Decomposition, Process, Recomposition
July 28, 2004
One unfortunate side-effect of the success of XML is that some users tend to just throw all their familiar data-processing tasks into XML shapes without pausing much to consider the strengths and weaknesses of XML.
The most common effect of this lack of attentiveness often leads people to very dangerous practices such as acting as if XML is an ASCII or even byte-oriented format. I have warned sharply about the ugly effects of such confusion in a few previous articles in this column.
Another common effect I've seen is the tendency to create multi-megabyte or even gigabyte monolithic XML files. XML is so flexible for data representation because of its nature as an annotated hierarchy. But this very nature also makes efficient processing quite difficult, especially with regards to scaling according to number of nodes.
So my first line of advice has always been: don't go processing gigabyte files in XML formats. I have been working with XML for about 8 years. I have used XML in numerous ways with numerous tools for numerous purposes. I have never come across a natural need for an XML file more than a few megabytes. There may be terabytes of raw data in a system, but if you're following XML (and classic data design) best practices, this should be structured into a number of files in some sensible way.

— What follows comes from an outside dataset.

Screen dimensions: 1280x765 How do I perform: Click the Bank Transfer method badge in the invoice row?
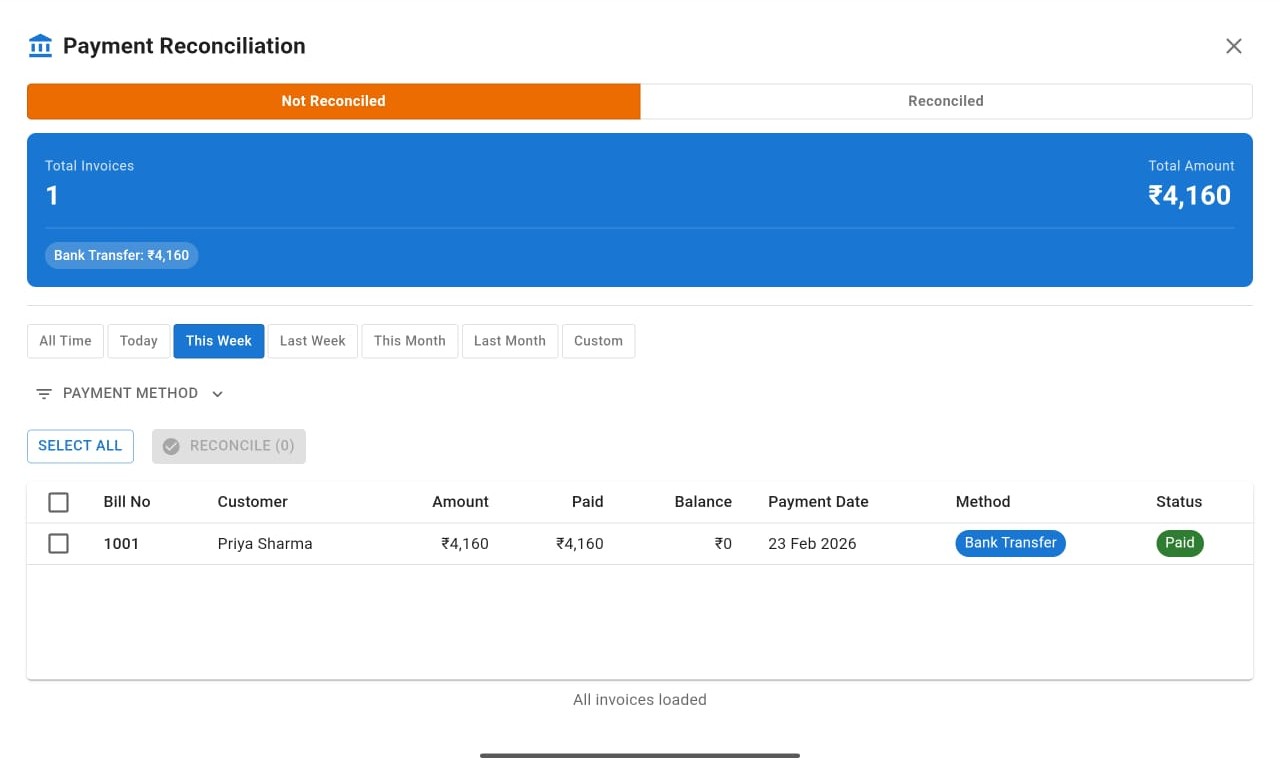(1010, 543)
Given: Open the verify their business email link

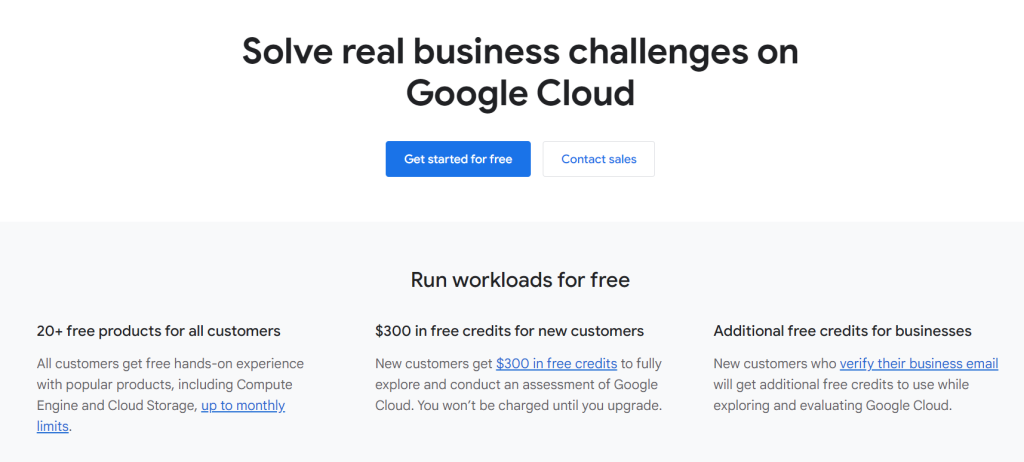Looking at the screenshot, I should coord(918,363).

If you find yourself with a monster XML file -- perhaps you receive it that way from another source outside your control -- the best way to handle it is through the classic problem-solving technique, divide and conquer. Decompose the problem into smaller bits, solve each little bit to create a part solution, then combine the partial solutions into the overall solution.
Certainly this requires the problem to have certain mathematical properties, but in almost every case of monster XML files I've seen, an elegant decomposition is available. In this article I present some tools and techniques for processing large XML files by decomposition.
DOM in Bite-size Bits
I'll pretend Listing 1 is the gigantic file I have to cut down to size in order to process.
Listing 1: Sample XML file (labels.xml) containing Address Labels<?xml version="1.0" encoding="iso-8859-1"?> <labels> <label added="2003-06-20"> <quote> <!-- Mixed content --> <emph>Midwinter Spring</emph> is its own season… </quote> <name>Thomas Eliot</name> <address> <street>3 Prufrock Lane</street> <city>Stamford</city> <state>CT</state> </address> </label> <label added="2003-06-10"> <name>Ezra Pound</name> <address> <street>45 Usura Place</street> <city>Hailey</city> <state>ID</state> </address> </label> </labels>
To get into the spirit of the problem, imagine that rather than the two label
elements, this file had a billion. For many tasks you might have in mind with such
a huge
file, you could simply use SAX. Say you wanted to print out a listing of all the names
in
the file. It's not hard to do this in SAX since all you need to worry about at any
point is
whether you happen to be visiting character data within a name element.
If you have an operation in mind that needs more awareness of context or state, then it's time to sharpen up your state machine chops, which, even for SAX gurus, eventually becomes a painful task. Node trees such as DOM are nice in cases where random node access makes managing state and context a cinch, but loading the entire billion-record file into memory to perform node operations is probably beyond the capabilities of all but the highest-end computers, even if, like cDomlette, it's an implementation that uses a variety of tricks to lower the memory footprint.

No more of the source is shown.